J (X, y, β) = {‖y - X β‖}_{2}^{2} + λ {‖β‖}_{2}^{2}

(3)

L (X, y, β) = {‖y - X β‖}_{2}^{2}

(4)

P e n a l t y t e r m = λ {‖β‖}_{2}^{2}

(5)

where

{‖\dots‖}_{2}

is the

l_{2}

Euclidean norm, X is the matrix of feature variables, y is the response variable, β is the vector of coefficients associated with the features, J is the objective function, and

L

is the loss function.

The ridge regularization method attempts to reduce variance in regression coefficients, with large regularization strengths resulting in highly biased estimators that tend toward zero [58,60]. Consequently, coefficient estimates move away from where their unbiased ordinary least squares (OLS) estimates would be, thus making the standard error and p-values not particularly meaningful [61,62]. In other words, ridge regularization improves model numerical stability at the expense of interpretability (see SciKit Learn documentation on linear models). Consequently, 95% confidence intervals were estimated using bootstrapping as an inference of estimator significance.

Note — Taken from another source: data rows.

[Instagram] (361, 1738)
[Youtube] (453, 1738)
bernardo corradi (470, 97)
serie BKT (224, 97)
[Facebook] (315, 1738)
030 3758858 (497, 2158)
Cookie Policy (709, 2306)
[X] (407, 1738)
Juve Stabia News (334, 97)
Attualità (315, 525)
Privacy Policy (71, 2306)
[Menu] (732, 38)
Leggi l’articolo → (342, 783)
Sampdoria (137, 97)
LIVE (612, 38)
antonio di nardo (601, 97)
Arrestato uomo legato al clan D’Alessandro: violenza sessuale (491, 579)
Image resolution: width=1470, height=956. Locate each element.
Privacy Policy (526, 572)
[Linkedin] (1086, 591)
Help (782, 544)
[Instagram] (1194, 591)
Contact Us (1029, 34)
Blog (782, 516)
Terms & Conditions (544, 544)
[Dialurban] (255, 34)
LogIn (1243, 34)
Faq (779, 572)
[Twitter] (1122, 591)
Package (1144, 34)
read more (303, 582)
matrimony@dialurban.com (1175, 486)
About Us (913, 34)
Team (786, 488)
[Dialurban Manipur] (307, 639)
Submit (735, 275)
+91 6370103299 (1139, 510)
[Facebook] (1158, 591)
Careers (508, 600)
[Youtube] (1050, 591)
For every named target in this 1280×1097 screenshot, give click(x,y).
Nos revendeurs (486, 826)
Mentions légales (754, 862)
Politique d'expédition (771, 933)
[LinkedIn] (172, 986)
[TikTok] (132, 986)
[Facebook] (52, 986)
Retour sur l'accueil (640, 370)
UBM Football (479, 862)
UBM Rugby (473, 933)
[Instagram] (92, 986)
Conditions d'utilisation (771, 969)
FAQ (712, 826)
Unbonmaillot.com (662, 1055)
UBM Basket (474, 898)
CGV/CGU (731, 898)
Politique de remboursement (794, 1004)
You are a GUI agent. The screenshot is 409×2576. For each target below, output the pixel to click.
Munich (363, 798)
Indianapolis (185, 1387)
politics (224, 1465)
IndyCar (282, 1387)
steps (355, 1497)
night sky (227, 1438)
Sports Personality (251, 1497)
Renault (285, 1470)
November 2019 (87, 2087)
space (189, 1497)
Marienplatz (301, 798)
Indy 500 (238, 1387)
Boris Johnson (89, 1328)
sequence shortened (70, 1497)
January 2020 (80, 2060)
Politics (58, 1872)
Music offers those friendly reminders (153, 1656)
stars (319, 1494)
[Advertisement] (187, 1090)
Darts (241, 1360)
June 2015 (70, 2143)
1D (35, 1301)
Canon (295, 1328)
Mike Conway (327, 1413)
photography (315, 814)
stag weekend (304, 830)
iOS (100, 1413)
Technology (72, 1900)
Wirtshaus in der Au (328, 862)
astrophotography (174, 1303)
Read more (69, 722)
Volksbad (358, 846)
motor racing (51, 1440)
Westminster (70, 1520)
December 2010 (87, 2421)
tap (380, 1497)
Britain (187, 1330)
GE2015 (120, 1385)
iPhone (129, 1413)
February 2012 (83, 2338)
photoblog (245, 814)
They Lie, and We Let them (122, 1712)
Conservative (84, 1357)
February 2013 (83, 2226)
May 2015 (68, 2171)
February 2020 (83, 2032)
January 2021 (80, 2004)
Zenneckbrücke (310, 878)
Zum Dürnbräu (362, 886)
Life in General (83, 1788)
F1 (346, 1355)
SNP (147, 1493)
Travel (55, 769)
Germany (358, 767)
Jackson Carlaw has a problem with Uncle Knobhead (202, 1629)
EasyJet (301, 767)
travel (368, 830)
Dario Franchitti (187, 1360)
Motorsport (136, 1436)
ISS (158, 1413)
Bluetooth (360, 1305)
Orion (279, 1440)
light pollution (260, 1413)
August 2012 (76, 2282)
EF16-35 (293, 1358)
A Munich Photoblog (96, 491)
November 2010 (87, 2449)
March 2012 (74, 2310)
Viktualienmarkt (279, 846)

Model performance was evaluated using K-fold cross-validation (k = 5 folds on the training set) and the following classification performance metrics: accuracy, precision, recall, F1-score, and receiver operating characteristic (ROC) area under the curve (AUC); Youden’s index J, a performance metric that helps define the optimal decision threshold to maximize specificity and sensitivity, was utilized to select a decision threshold that would optimize ROC AUC score [63]. The importance of explanatory variables was examined through permutation feature importance. Introduced by Breiman [64] for tree-based models, this approach for identifying critical features extends to a broad range of applications. The method works by randomly permuting each explanatory variable in order to break its natural relationship with the target variable and rerunning the model. This is repeated M times as designated by the modeler. The model classification for each run is compared with the true class label, and the output of permutation-based feature importance is the percent increase in the misclassification rate. Breiman warned that redundant variables (i.e., highly correlated variables) may not produce any decrease in the error rate because their information may be encoded in other variables. Consequently, feature importances may be under- or overestimated. To address this problem, VIFs and correlation coefficients were analyzed as part of data preprocessing, as described earlier. Additionally, variables were aggregated or excluded to reduce such impacts on the regression analysis and model inference.

3. Results

3.1. Logistic Regression Model Coefficients and Statistical Significance

The model coefficients of the logistic regression model for flood reports are shown in Table 2 below, along with their respective 95% confidence intervals computed using bootstrapping. The average k-fold cross-validation score (k = 5, ROC AUC scoring) was 0.8, indicating a well-performing, stable model. Precipitation (β_Precip = 11.592099) has the coefficient with the largest magnitude, followed by tide (β_Tide = 0.110156) and topographic wetness index (β_RASTERVALU = −0.075085), the three statistically significant predictors (α = 0.05). However, because regularization is performed when fitting the logistic regression, coefficient magnitudes and significance must be evaluated alongside other metrics to understand their importance in the model predictions.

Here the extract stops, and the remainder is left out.